(Stored records)
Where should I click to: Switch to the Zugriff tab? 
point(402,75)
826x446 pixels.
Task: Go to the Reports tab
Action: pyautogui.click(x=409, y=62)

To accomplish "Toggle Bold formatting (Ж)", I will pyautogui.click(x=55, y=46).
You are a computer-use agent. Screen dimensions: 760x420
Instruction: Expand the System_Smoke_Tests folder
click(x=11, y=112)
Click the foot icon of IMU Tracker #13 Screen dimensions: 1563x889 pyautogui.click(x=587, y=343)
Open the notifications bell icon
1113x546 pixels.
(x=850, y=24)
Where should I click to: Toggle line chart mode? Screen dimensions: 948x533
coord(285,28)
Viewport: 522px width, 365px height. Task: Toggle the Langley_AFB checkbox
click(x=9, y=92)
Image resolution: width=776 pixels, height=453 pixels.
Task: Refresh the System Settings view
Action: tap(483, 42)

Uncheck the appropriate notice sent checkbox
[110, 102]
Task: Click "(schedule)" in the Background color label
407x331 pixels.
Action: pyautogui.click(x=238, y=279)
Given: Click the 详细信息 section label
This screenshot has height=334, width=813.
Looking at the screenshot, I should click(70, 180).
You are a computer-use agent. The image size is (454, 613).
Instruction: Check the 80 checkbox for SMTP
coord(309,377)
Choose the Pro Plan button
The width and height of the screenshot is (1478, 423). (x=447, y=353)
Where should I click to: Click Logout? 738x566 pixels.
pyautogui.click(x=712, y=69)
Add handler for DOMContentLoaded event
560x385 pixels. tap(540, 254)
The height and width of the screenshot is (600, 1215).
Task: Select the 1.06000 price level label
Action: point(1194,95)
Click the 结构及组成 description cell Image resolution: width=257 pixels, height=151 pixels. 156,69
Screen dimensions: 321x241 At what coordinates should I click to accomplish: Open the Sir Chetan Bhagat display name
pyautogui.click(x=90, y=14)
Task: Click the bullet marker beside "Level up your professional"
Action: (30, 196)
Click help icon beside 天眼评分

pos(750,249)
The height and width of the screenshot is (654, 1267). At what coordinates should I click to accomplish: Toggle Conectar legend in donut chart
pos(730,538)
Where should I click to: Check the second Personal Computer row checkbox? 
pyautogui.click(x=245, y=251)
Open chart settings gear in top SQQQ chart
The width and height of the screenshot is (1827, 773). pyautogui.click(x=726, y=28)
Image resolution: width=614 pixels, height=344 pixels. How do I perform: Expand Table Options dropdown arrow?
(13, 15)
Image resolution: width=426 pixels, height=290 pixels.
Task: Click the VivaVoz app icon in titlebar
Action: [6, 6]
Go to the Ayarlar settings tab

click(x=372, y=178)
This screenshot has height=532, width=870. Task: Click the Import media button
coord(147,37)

#### [EXERCISE BRIEF]
What is needed is an exact repetition of all the entries above.

#### [RESPONSE BOX]
Where should I click to: Switch to the Zugriff tab? 
point(402,75)
826x446 pixels.
Task: Go to the Reports tab
Action: pyautogui.click(x=409, y=62)

To accomplish "Toggle Bold formatting (Ж)", I will pyautogui.click(x=55, y=46).
You are a computer-use agent. Screen dimensions: 760x420
Instruction: Expand the System_Smoke_Tests folder
click(x=11, y=112)
Click the foot icon of IMU Tracker #13 Screen dimensions: 1563x889 pyautogui.click(x=587, y=343)
Open the notifications bell icon
1113x546 pixels.
(x=850, y=24)
Where should I click to: Toggle line chart mode? Screen dimensions: 948x533
coord(285,28)
Viewport: 522px width, 365px height. Task: Toggle the Langley_AFB checkbox
click(x=9, y=92)
Image resolution: width=776 pixels, height=453 pixels.
Task: Refresh the System Settings view
Action: tap(483, 42)

Uncheck the appropriate notice sent checkbox
[110, 102]
Task: Click "(schedule)" in the Background color label
407x331 pixels.
Action: pyautogui.click(x=238, y=279)
Given: Click the 详细信息 section label
This screenshot has height=334, width=813.
Looking at the screenshot, I should click(70, 180).
You are a computer-use agent. The image size is (454, 613).
Instruction: Check the 80 checkbox for SMTP
coord(309,377)
Choose the Pro Plan button
The width and height of the screenshot is (1478, 423). (x=447, y=353)
Where should I click to: Click Logout? 738x566 pixels.
pyautogui.click(x=712, y=69)
Add handler for DOMContentLoaded event
560x385 pixels. tap(540, 254)
The height and width of the screenshot is (600, 1215).
Task: Select the 1.06000 price level label
Action: point(1194,95)
Click the 结构及组成 description cell Image resolution: width=257 pixels, height=151 pixels. 156,69
Screen dimensions: 321x241 At what coordinates should I click to accomplish: Open the Sir Chetan Bhagat display name
pyautogui.click(x=90, y=14)
Task: Click the bullet marker beside "Level up your professional"
Action: (30, 196)
Click help icon beside 天眼评分

pos(750,249)
The height and width of the screenshot is (654, 1267). At what coordinates should I click to accomplish: Toggle Conectar legend in donut chart
pos(730,538)
Where should I click to: Check the second Personal Computer row checkbox? 
pyautogui.click(x=245, y=251)
Open chart settings gear in top SQQQ chart
The width and height of the screenshot is (1827, 773). pyautogui.click(x=726, y=28)
Image resolution: width=614 pixels, height=344 pixels. How do I perform: Expand Table Options dropdown arrow?
(13, 15)
Image resolution: width=426 pixels, height=290 pixels.
Task: Click the VivaVoz app icon in titlebar
Action: [6, 6]
Go to the Ayarlar settings tab

click(x=372, y=178)
This screenshot has height=532, width=870. Task: Click the Import media button
coord(147,37)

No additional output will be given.